第十二章 ぼくらが怪異を調べ始めた日 4.真凜の祖父から聞いた話(その2)
~Side 真凜~
気を取り直したようにお祖父ちゃんが話してくれた続きは……
・年に一度、夏の新月の夜、墓場の周りで猫たちが手拭いを被って踊る。それを見た者は、一晩中猫の踊りに付き合わされて、精根尽き果てるのだという。
・今は無くなった称明寺の鐘撞き堂で、梵鐘がひとりでに鳴ると死人が出る。一度村で疫病が流行って死人が続出した時は、ブラック勤務にキレた梵鐘が地面に落ちて不貞寝していた。
・一人で夜の山径を歩いていると、後から足音だけが蹤いて来る。お先にどうぞと言って先へやると何事も無く足音だけが去って行くのだが……ある時からすれ違いざまに膝カックンをして、笑いながら逃げるようになった。
・御式場山の祠の前に湧いていた清水は、どんな旱魃の時でも涸れる事が無かった。ある年の事、欲深な庄屋が水量を増やそうと清水の周りを掘ったら、それっきり水が出なくなった。

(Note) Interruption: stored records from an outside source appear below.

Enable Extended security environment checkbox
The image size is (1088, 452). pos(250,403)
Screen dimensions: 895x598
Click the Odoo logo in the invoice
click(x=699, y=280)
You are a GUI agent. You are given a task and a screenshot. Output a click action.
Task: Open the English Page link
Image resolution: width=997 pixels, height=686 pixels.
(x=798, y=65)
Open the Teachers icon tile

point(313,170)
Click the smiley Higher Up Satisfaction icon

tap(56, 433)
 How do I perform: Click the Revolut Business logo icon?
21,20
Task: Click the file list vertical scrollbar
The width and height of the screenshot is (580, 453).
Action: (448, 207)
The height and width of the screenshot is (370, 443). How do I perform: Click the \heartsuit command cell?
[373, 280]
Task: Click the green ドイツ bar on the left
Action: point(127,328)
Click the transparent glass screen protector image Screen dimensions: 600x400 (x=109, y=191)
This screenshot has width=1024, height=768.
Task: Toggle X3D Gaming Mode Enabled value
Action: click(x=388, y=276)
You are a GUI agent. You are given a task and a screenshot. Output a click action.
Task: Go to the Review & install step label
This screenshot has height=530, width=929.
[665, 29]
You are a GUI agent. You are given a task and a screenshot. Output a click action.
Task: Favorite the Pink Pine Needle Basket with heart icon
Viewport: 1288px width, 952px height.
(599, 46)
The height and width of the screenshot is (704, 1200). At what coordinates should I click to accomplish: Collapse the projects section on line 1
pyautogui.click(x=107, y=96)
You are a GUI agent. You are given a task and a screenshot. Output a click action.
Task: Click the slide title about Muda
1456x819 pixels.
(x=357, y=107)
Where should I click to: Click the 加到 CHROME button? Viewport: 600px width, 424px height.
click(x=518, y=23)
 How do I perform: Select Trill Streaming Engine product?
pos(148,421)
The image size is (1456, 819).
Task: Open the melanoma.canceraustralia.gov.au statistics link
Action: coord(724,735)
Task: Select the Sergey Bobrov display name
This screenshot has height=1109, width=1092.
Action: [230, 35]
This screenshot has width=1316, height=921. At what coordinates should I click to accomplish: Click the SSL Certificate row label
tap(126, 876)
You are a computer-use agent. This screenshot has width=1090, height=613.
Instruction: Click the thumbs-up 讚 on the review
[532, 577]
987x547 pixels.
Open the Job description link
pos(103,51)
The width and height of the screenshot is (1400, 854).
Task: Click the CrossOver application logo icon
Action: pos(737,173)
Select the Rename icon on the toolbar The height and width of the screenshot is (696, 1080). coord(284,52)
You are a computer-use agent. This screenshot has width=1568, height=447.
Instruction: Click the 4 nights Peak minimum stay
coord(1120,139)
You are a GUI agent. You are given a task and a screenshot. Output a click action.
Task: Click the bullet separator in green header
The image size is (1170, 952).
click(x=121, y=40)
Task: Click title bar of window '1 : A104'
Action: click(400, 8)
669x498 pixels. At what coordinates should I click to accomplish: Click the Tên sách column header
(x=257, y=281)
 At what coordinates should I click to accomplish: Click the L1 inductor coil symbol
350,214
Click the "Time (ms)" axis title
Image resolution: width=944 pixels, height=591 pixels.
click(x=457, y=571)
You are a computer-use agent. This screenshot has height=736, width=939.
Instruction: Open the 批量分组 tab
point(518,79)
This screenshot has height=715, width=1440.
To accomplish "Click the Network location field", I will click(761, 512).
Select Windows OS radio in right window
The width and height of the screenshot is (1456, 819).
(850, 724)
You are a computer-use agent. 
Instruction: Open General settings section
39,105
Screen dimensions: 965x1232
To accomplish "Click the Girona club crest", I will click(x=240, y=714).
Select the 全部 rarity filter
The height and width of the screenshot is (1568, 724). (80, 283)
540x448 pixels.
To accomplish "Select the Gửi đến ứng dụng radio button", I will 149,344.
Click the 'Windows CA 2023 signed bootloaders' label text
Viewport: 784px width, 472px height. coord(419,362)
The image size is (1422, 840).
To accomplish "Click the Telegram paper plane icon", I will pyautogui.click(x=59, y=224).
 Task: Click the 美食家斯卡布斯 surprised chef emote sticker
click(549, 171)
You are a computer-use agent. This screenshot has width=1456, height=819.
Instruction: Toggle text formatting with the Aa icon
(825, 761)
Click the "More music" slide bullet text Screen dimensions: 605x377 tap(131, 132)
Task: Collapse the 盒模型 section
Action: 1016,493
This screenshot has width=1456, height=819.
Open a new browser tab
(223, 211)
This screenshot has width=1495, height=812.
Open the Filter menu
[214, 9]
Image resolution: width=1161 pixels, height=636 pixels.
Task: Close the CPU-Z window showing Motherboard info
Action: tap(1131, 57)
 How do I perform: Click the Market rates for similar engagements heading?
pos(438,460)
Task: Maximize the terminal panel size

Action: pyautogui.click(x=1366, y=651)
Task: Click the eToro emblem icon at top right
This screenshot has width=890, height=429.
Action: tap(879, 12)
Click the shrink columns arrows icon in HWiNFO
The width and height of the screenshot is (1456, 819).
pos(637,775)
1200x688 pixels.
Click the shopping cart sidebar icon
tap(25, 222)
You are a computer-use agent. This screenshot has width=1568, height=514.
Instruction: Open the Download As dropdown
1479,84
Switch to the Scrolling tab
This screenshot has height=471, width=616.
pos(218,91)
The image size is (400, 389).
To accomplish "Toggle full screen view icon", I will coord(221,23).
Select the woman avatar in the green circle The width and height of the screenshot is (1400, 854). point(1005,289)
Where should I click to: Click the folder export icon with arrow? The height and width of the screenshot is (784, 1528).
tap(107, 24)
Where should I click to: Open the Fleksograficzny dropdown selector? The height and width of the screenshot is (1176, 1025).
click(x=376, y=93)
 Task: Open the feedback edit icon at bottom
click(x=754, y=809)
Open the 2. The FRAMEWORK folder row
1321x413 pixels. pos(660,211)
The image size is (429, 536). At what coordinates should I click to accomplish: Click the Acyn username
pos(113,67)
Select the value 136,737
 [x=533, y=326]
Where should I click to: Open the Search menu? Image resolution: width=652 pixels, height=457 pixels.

祠もいつの間にか消えてしまって、それ以来見た者もいない。
・巳之助という男児が川の淵で溺れ死んで、その後河童となって住み着いた。その淵が今の巳之助淵であり、夏にキュウリを供えておくと、子供を水難から守ってくれるという。
・蛇の迫または蛇ん迫というのは、昔大蛇が山を突き崩して通って行った跡である。
・昔街道脇にあった首掛けずの松というのは、そこで首を吊ろうとして縄が切れ、男が墜落死した――打ちどころが悪かったらしい――ところである。死に方に納得できなかったらしく、成仏できなかった亡霊が通行人に取り憑いて首吊りをやり直そうとするので、称明寺の和尚に頼んで供養してもらった。その松は枯れてしまって残っていないが、地名だけは今も残っている。
・ちなみに、称明寺の和尚は狐か狸が化けていたという評判であったが、立派なお坊さんとして崇められていた。
・ある年の盆の事、家の前で頼む頼むという声がするので出てみたら、誰もいない。そんな事があちこちで続いた。世界初のピンポンダッシュであると言われている。
……改めて聞くと微妙な話が多いわね。……何なのよ、膝カックンとかピンポンダッシュって……
「いや、膝カックンちゅうんはな、どうも足音が通り過ぎて行った時に膝が笑ったっちゅう話が、面白可笑しく伝わったらしくてな」
「妖怪説話が生まれるプロセスを現したような話ですね……」
「そうね……けどお祖父ちゃん、七不思議どころじゃないじゃない」
「そう言われてものぉ……特に『七不思議』っちゅうもんが選ばれとるわけでもないしのぉ……」
「けど、お話を聞いてると称明寺に関係する話が多いみたいですけど……何か理由があるんですか?」
「どうじゃろうのぉ……儂が子供ん時にゃ、あっこはとうに空き地になっとったしのぉ……悪い噂は聞いた事が無いんじゃが……」
お祖父ちゃんはしばらく首をひねっていたけど、
「そうそう、一度だけじゃが称明寺の跡に墓参りに行った時、ちょっと肝を冷やした事があったの」
お祖父ちゃんが言うには、お墓の前のお茶碗にザッと水を入れたら……
「茶碗がの……こぅ、ジリっと動いたんじゃ。ひとりでにの」
「……ジリッと……ですか?」
「そうじゃ。じゃが、暫くすると動かんようになったんで……ちょいと上から押さえてやるとな……」
「お、押さえたの?」
「おぉよ。……そうすると茶碗のやつ、押さえるのに反撥したように押し返してくるもんでな。……手を放してやると……やっぱり動きよるんじゃ」
「「…………(ゴクリ)」」
「えぇいと思ぅて茶碗を取り上げてやるとな……」
「「…………(冷汗)」」
「……茶碗の下にカエルがおっての。迷惑そうな顔をしとった」
「……何よそれ――っ!?」
「ま、怪談なんちゅうもんは、案外こういうもんかもしれんの」
・・・・・・・・
その後もお祖父ちゃんに話を聞いたけど、マヨヒガに関する話はないみたいだった。
「『迷い家』のぉ……ありゃ岩手かどっかの伝説じゃろ? いや、ここらじゃ聞いた事がないのぉ……」
土地っ子のお祖父ちゃんが知らないという事は……やっぱりこの辺りにはないのかもしれないわね、マヨヒガの伝承。
「やっぱりあれか? ゲームとかアニメとかで評判になっとるんか?」
……そういう事にしておいた方がいいかしらね。
お祖父ちゃんからは称明寺跡地のお墓についても聞いたけど、その後新しいお寺の墓地に移したとかで、今はなくなっているそうだ。